1/4 cup unsalted butter, melted (half of one stick)
1 large egg
3/4 cup granulated sugar
1/4 cup light brown sugar, loosely measured
1 1/2 teaspoons vanilla extract
1 teaspoon cinnamon
1/4 teaspoon allspice
1/4 teaspoon ground cloves
1/4 teaspoon salt, optional and to taste
3/4 cup all-purpose flour
3/4 cup whole rolled old-fashioned oats (not quick cook or instant)
one 21-ounce can apple pie filling
one 9-inch frozen pie crust
caramel sauce, caramel ice cream topping.
ice cream or whipped topping, optional
Preheat oven to 350F. In a large microwave-safe bowl, melt the butter, about 1 minute on high power. Allow the butter to cool momentarily so you don't scramble the egg; then add the egg, sugars, vanilla, cinnamon, allspice, cloves, salt, and whisk to combine until batter is smooth (All spices and salt should be added to taste and use what you have on hand; omitting what you don't have and mixing and matching with other spices such as ginger or pumpkin pie spice is okay).

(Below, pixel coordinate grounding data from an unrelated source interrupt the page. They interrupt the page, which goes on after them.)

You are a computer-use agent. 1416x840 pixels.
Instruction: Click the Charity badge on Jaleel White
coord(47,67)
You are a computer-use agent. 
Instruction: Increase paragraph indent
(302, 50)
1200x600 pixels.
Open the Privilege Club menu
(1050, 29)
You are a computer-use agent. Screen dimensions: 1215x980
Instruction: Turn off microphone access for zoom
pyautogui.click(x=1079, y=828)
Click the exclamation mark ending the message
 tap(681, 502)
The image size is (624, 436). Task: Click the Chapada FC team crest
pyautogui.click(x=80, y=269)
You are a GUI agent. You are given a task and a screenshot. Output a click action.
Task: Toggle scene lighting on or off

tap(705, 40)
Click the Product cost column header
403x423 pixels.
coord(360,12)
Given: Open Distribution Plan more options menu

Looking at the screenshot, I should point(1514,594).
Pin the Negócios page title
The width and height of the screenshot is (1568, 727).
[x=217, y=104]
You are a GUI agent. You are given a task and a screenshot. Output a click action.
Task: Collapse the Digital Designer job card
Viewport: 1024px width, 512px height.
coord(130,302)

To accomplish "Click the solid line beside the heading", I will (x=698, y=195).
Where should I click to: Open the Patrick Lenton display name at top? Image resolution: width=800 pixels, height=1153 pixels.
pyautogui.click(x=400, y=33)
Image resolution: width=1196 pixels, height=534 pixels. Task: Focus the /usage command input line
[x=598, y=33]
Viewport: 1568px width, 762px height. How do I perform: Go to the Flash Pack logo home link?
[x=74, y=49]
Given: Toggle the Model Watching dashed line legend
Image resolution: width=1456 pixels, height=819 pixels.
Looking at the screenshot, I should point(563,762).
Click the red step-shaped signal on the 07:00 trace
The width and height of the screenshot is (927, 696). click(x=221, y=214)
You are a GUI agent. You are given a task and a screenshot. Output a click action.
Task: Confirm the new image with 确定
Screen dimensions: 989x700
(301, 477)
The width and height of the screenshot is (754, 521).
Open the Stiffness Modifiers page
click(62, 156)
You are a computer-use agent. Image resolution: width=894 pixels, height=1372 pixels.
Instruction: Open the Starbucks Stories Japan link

Add the flour, oats, and stir to incorporate. Fold in the apple pie filling. Pour filling mixture into frozen pie crust (I didn't bother pre-thawing it) and lightly smooth filling with a spatula. It's okay to fill pie crust up nearly to the brim; I did and it did not overflow. As insurance, place pie crust on a baking tray so if it does overflow a bit, it won't pool in the bottom of the oven. Bake for 50 to 60 minutes, or until top has just set and is not jiggly, and is golden. I baked mine for about 54 minutes and when I took it out of the oven, the filling had risen and was a bit domed and puffed, and as pie cooled, the dome sank and it flattened out. Allow pie to cool for at least 30 minutes before slicing and serving. Prior to serving, optionally drizzle with caramel sauce or serve with ice cream.
Pie should be kept covered and will keep in the refrigerator for up to 5 days; I prefer refrigerating it rather than keeping it at room temperature and I store my pie inside a large two-gallon sized plastic food storage bag in the refrigerator.